In conclusion, GlycA levels, integrating multiple inflammatory pathways, are higher among HIV-infected men than HIV-uninfected men and correlate well with other inflammatory and monocyte activation biomarker levels as well as with multiple measures of CT subclinical coronary atherosclerosis. Our study suggests the potential use of GlycA in CVD risk stratification in HIV patients that is similar to HIV-uninfected persons, but further study is needed in this area.

Supplementary Material

Supplement

Acknowledgements

The authors thank the staff and participants of the MACS for their important contributions. The MACS website is located at http://aidscohortstudy.org/.

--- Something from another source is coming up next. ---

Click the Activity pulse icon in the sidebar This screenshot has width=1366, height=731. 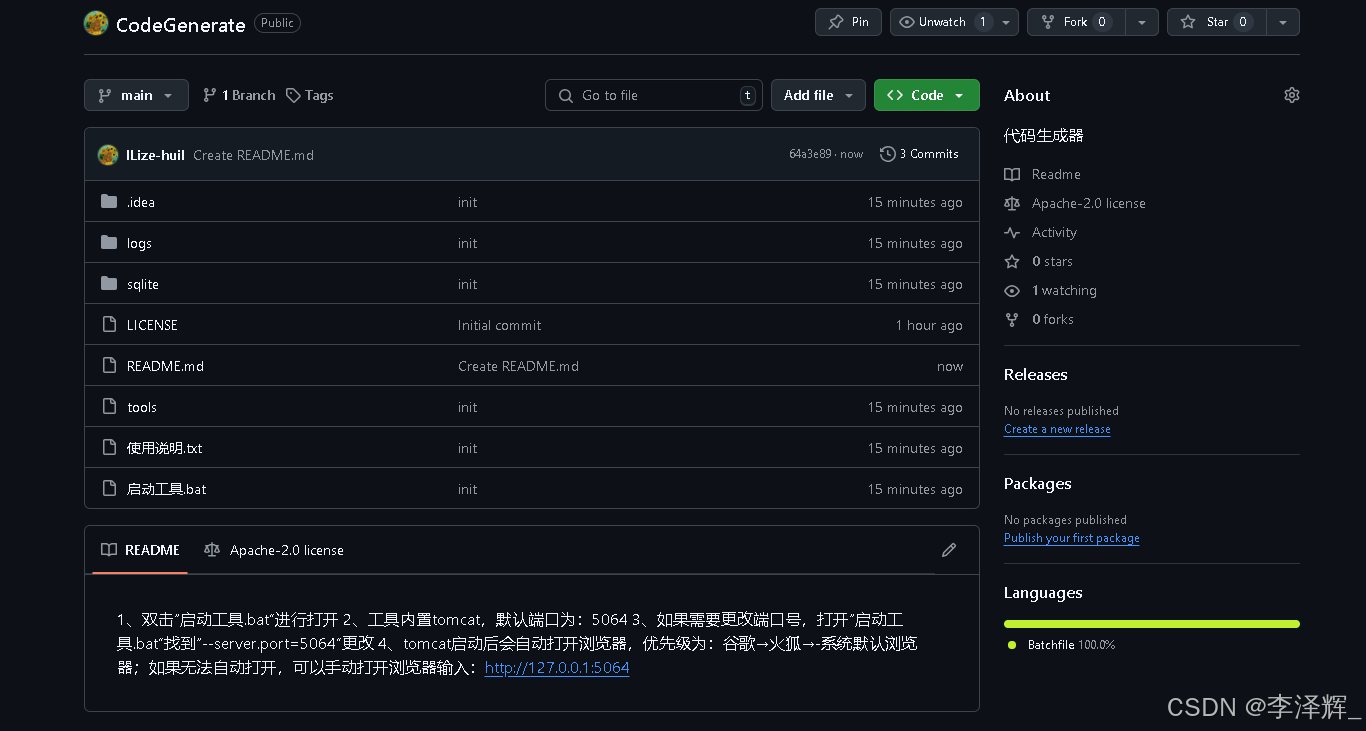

Funding sources: This study is funded by the National Heart, Lung and Blood Institute (NHLBI) grant R01 HL095129 to Dr. Post. The MACS is funded by the National Institute of Allergy and Infectious Diseases (NIAID), with additional supplemental funding from the National Cancer Institute (NCI), the National Institute on Drug Abuse (NIDA), the National Institute of Mental Health (NIMH), and the NHLBI as follows: UO1-AI-35042, UL1-RR025005, UM1-AI-35043, UO1-AI-35039, UO1-AI-35040, UO1-AI-35041. Drs. Michos and Zhao are supported by the Blumenthal Scholars Program in Preventive Cardiology. Dr. Brown is supported in part by the National Institute for Allergy and Infectious Diseases (K24 AI120834). Dr Mora is supported by the NHLBI (R01HL134811 and K24 HL136852), and the National Institute of Diabetes and Digestive and Kidney Diseases (DK112940).

Role of the Sponsor: This work was funded by grants from the NIH, but the funding source had no input in writing or design of manuscript.

Footnotes

Disclosures: Dr. Brown has served as a consultant to Gilead Sciences, Merck, BMS, EMD-Serono, and Theratechnologies. Dr. Budoff has received research funds from GE Healthcare. Dr. Otvos is employed by LabCorp (formally LipoScence). Dr. Mora has received research grant support from Atherotech Diagnostics, and has received consulting fees from Quest Diagnostics for work outside the current study. Dr. Mora has a patent application on the use of GlycA for predicting risk of colorectal cancer. No other authors report any conflicts.